Yuen Ting Lau, Pharm.D.; Nasiya N. Ahmed, M.D.


Pharmacotherapy. 2012;32(1):67-79. 

In This Article

Abstract and Introduction


Many patients receive prolonged proton pump inhibitor (PPI) therapy for upper gastrointestinal disorders, but the long-term safety of PPIs, particularly increased risk of hip and nonhip fractures, has been questioned. To summarize the current literature on the risk of bone mineral density (BMD) reduction and fracture associated with PPI therapy, we conducted a literature search to identify all pertinent studies from 1980–February 2011. A total of 14 observational studies were included in this review. Most studies evaluated the risk of fracture associated with prolonged PPI exposure. Eight studies found an increased fracture risk at the hip, and five studies found an increased fracture risk at the spine associated with PPIs. Three studies showed reduction in fracture risk associated with PPIs after discontinuation for 1 month–1 year. Three studies evaluated the risk of BMD reduction associated with PPIs but did not find consistent changes in baseline or subsequent BMD. The current data suggest a modest increase in the risk of hip fracture and vertebral fracture associated with PPIs, although some studies showed conflicting results. Further studies will be needed to determine whether the increased risk of fracture is due to PPI exposure or residual confounding.

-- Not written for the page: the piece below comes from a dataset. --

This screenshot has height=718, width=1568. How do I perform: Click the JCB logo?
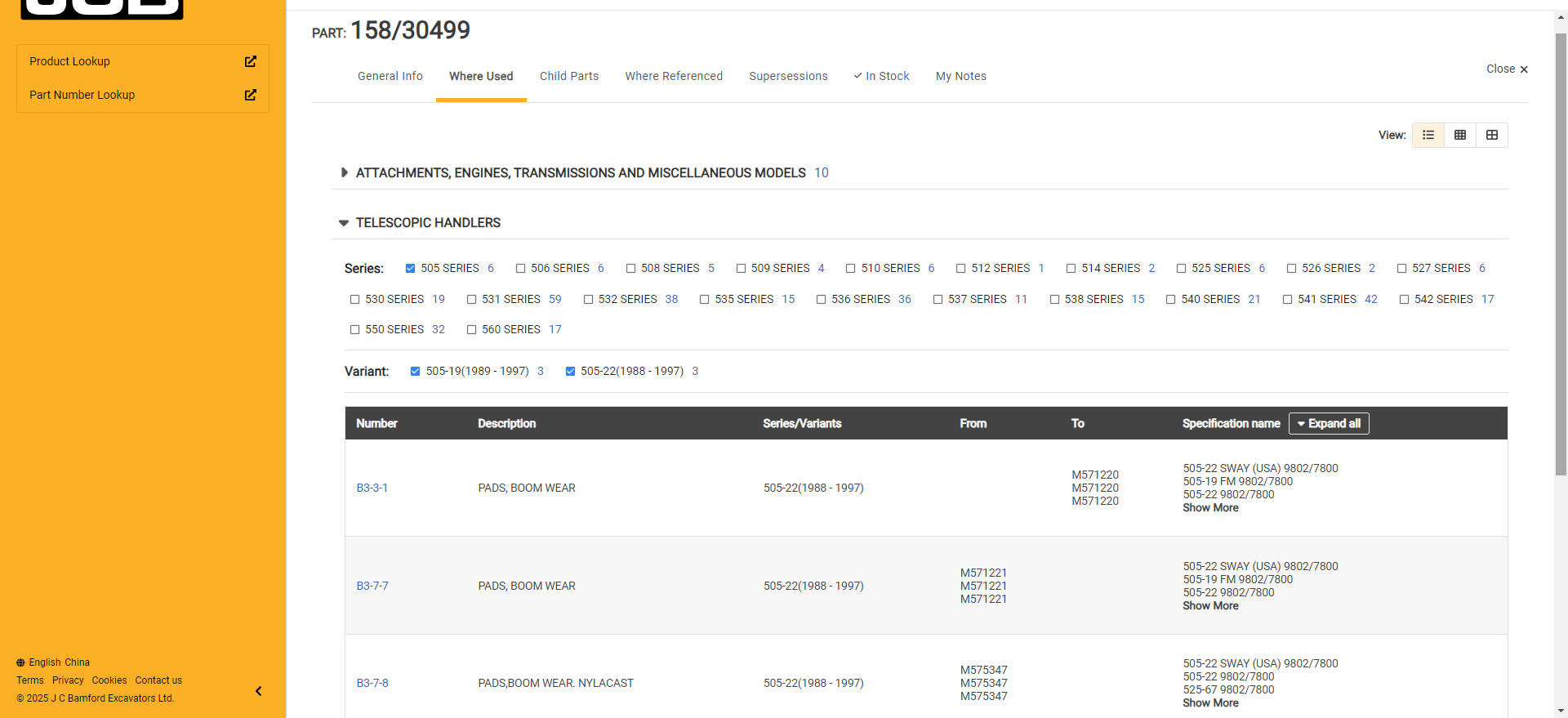tap(102, 8)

Proton pump inhibitors (PPIs) irreversibly inhibit H+,K+-adenosine triphosphatase (ATPase) in the gastric parietal cells, resulting in potent suppression of gastric acid secretion; hence, PPIs are highly effective therapy for peptic ulcer disease, gastroesophageal reflux disease, pathologic hypersecretory conditions, and erosive esophagitis.[1] Many patients receive long-term PPI therapy for these chronic conditions, leading to widespread use of PPIs; however, little is known about their long-term safety, as the duration of follow-up in clinical trials of PPIs has been limited to several months.

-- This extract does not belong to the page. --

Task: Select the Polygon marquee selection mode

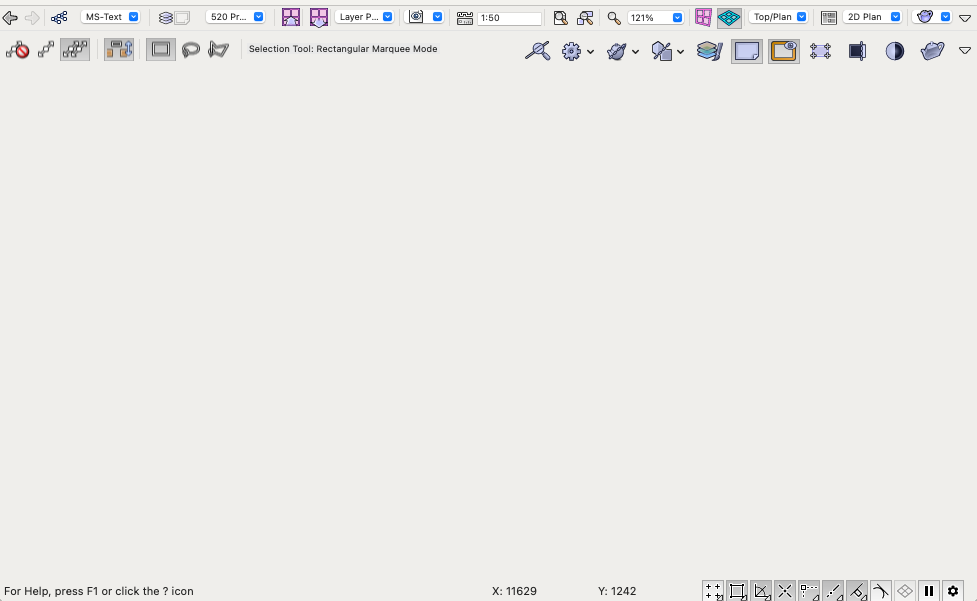Action: 219,49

Recent observational data have raised concerns about adverse effects, such as Clostridium difficile-associated diarrhea, community-acquired pneumonia, and fractures, from prolonged PPI therapy.[2] In May 2010, the United States Food and Drug Administration revised the labeling for PPIs to include information about the potential risk of hip, spinal, or radial fractures based on the results from seven epidemiologic studies.[3] In this review, we summarize the current literature on the risk of bone mineral density (BMD) reduction and fracture associated with PPI therapy.